To create a new document object, create an instance of the relevant document class, providing values for its fields as constructor keyword arguments. You may provide values for any of the fields on the document:

>>> page = Page(title="Test Page")
>>> page.title
'Test Page'

You may also assign values to the document’s fields using standard object attribute syntax:

>>> page.title = "Example Page"
>>> page.title
'Example Page'

2.4.1. Saving and deleting documents

MongoEngine tracks changes to documents to provide efficient saving. To save the document to the database, call the save() method. If the document does not exist in the database, it will be created. If it does already exist, then any changes will be updated atomically.
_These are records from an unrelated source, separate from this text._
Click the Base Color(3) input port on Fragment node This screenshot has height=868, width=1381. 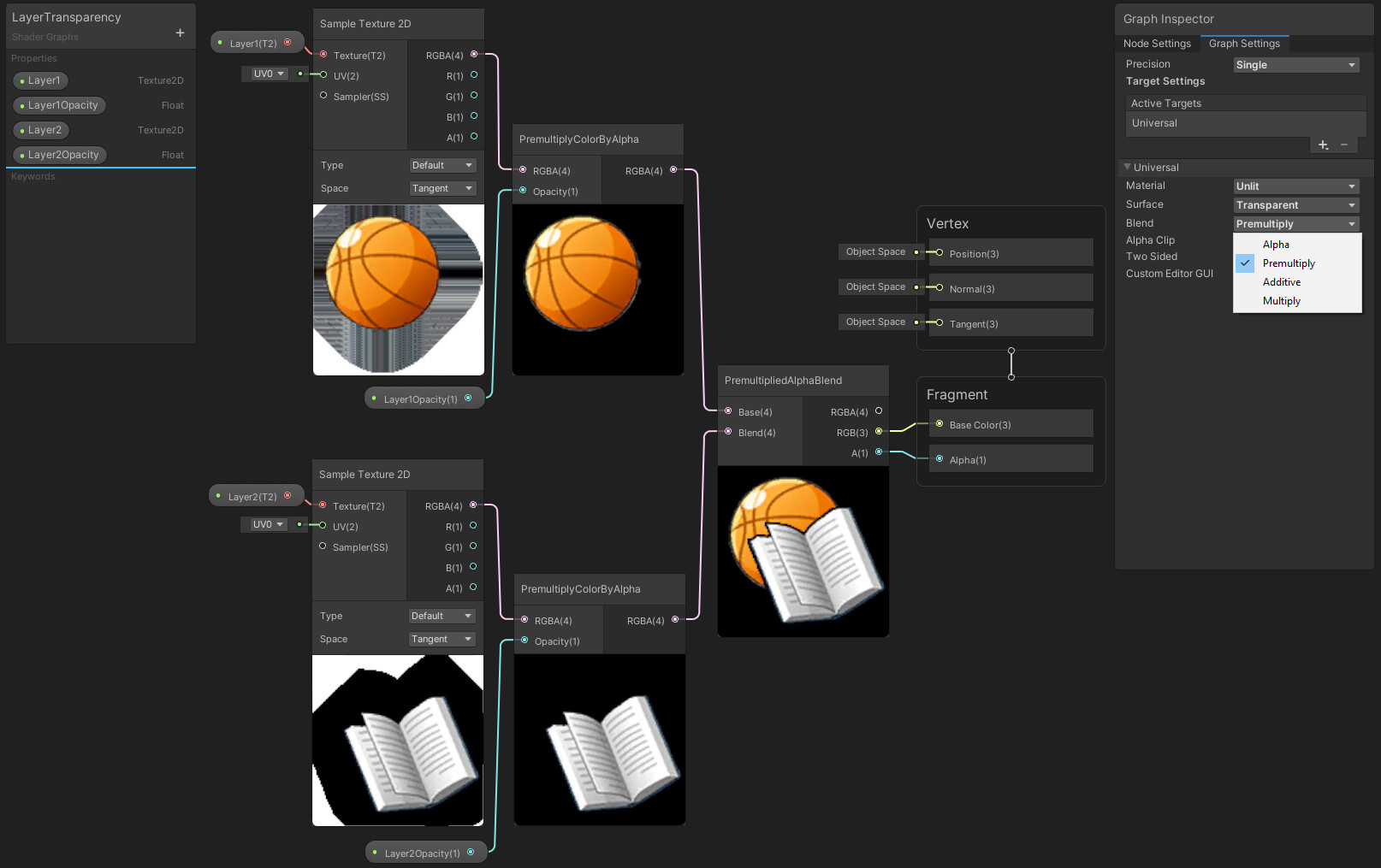pyautogui.click(x=939, y=424)
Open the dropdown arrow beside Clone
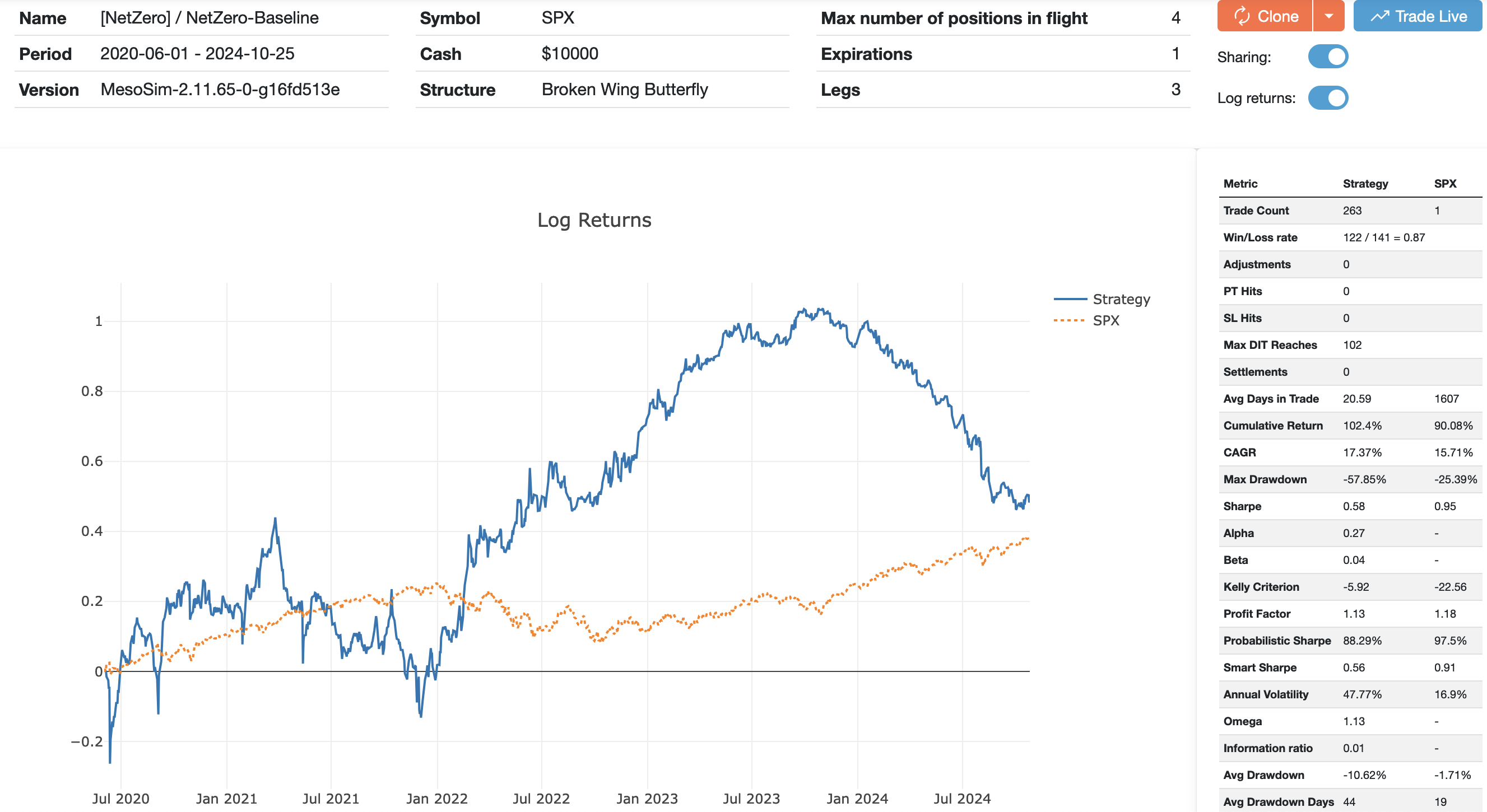This screenshot has width=1487, height=812. click(x=1329, y=16)
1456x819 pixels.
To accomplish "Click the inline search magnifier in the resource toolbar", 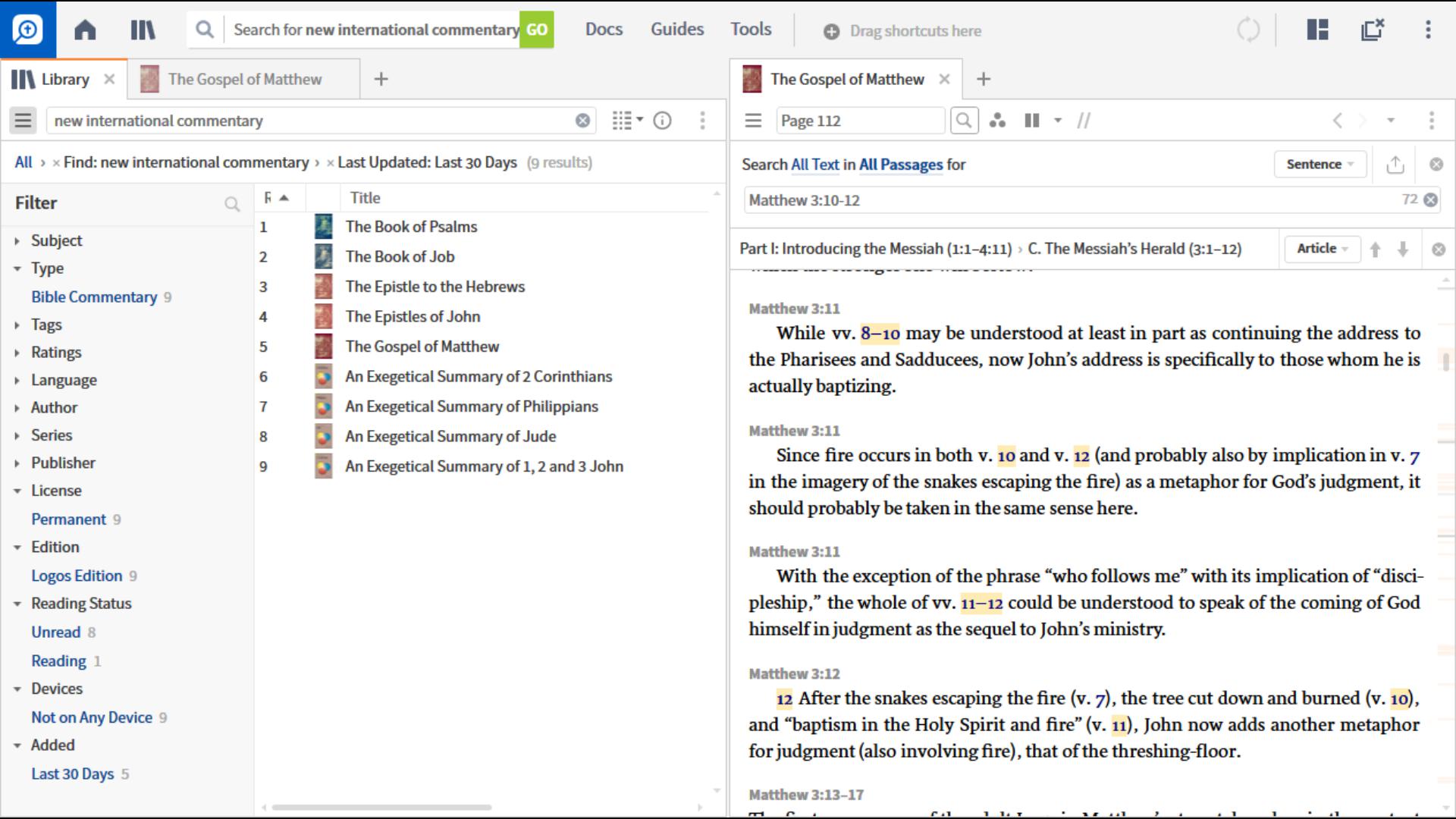I will click(x=964, y=121).
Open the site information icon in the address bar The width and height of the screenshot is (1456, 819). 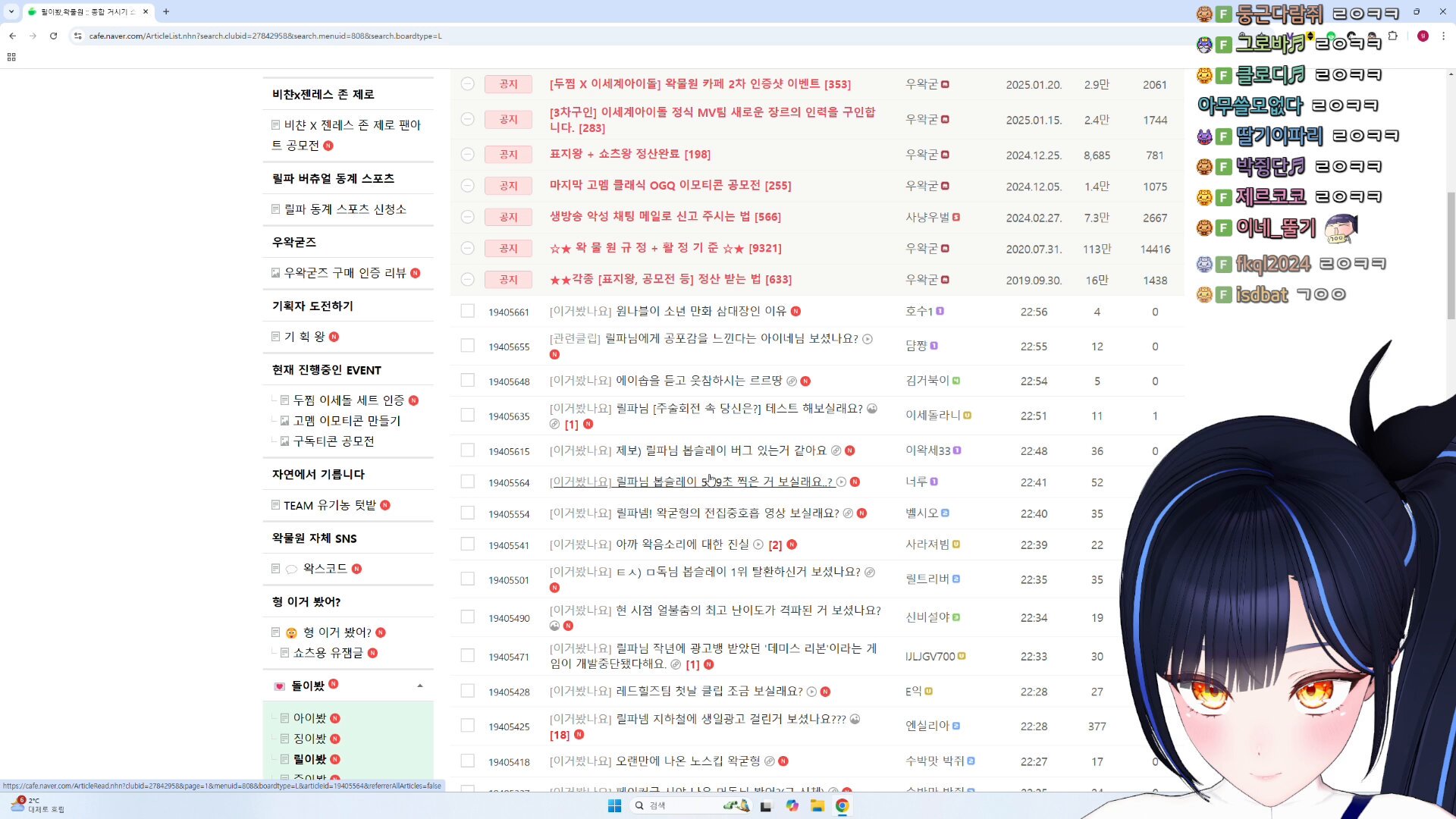(x=77, y=36)
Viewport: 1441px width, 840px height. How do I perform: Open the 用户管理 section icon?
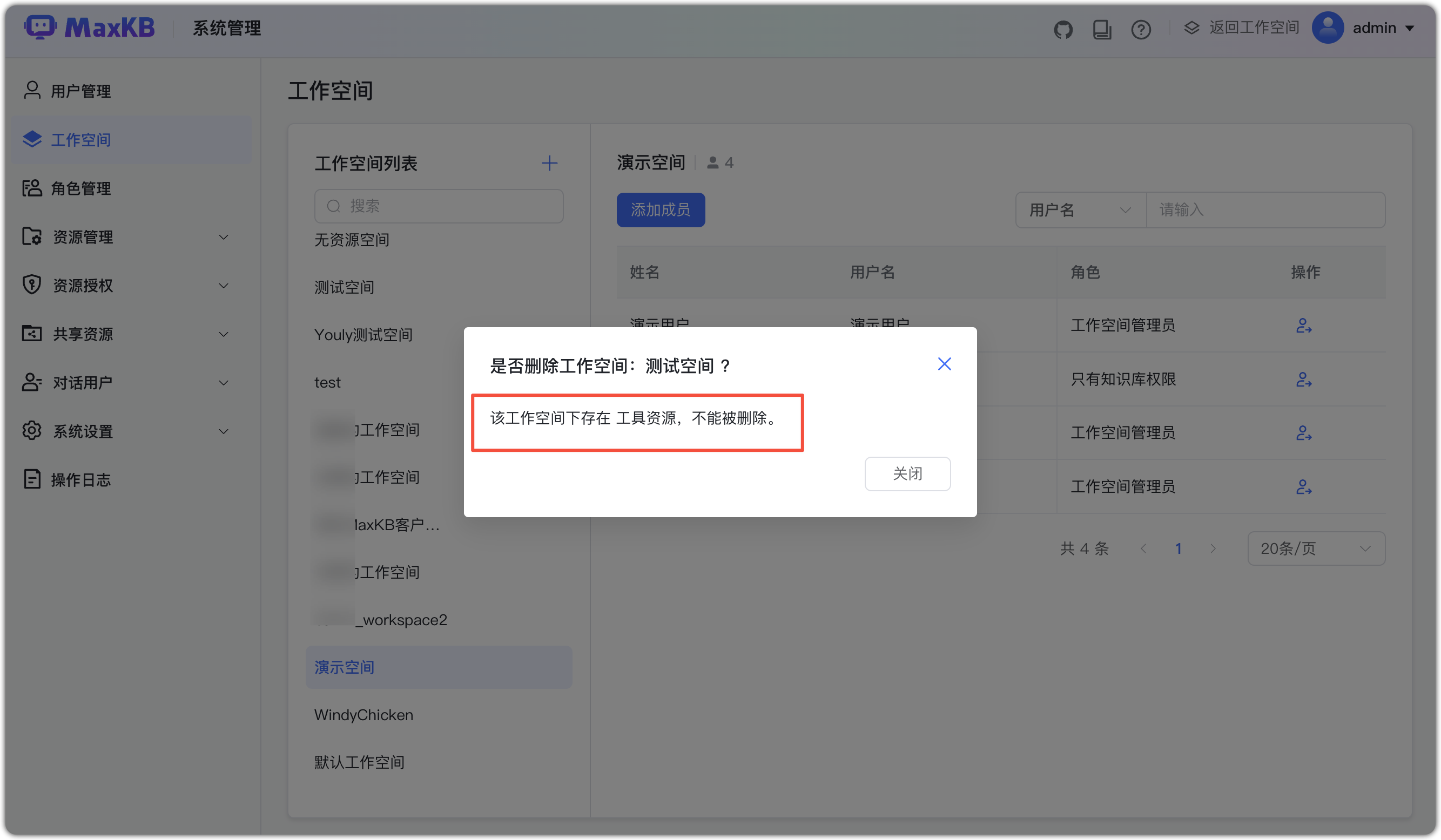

For example:

>>> page = Page(title="Test Page")
>>> page.save()  # Performs an insert
>>> page.title = "My Page"
>>> page.save()  # Performs an atomic set on the title field.

Note

Changes to documents are tracked and on the whole perform set operations.

  • list_field.push(0)sets the resulting list

  • del(list_field)unsets whole list

With lists its preferable to use Doc.update(push__list_field=0) as this stops the whole list being updated — stopping any race conditions.

See also

Atomic updates

2.4.1.1. Cascading Saves

If your document contains ReferenceField or GenericReferenceField objects, then by default the save() method will not save any changes to those objects. If you want all references to be saved also, noting each save is a separate query, then passing cascade as True to the save method will cascade any saves.

2.4.1.2. Deleting documents

To delete a document, call the delete() method. Note that this will only work if the document exists in the database and has a valid id.

2.4.2. Document IDs

Each document in the database has a unique id. This may be accessed through the id attribute on Document objects. Usually, the id will be generated automatically by the database server when the object is save, meaning that you may only access the id field once a document has been saved:

>>> page = Page(title="Test Page")
>>> page.id
>>> page.save()
>>> page.id
ObjectId('123456789abcdef000000000')

Alternatively, you may define one of your own fields to be the document’s “primary key” by providing primary_key=True as a keyword argument to a field’s constructor. Under the hood, MongoEngine will use this field as the id; in fact id is actually aliased to your primary key field so you may still use id to access the primary key if you want:

>>> class User(Document):
...     email = StringField(primary_key=True)
...     name = StringField()
...
>>> bob = User(email='bob@example.com', name='Bob')
>>> bob.save()
>>> bob.id == bob.email == 'bob@example.com'
True

You can also access the document’s “primary key” using the pk field, it’s an alias to id:

>>> page = Page(title="Another Test Page")
>>> page.save()
>>> page.id == page.pk
True

Note

If you define your own primary key field, the field implicitly becomes required, so a ValidationError will be thrown if you don’t provide it.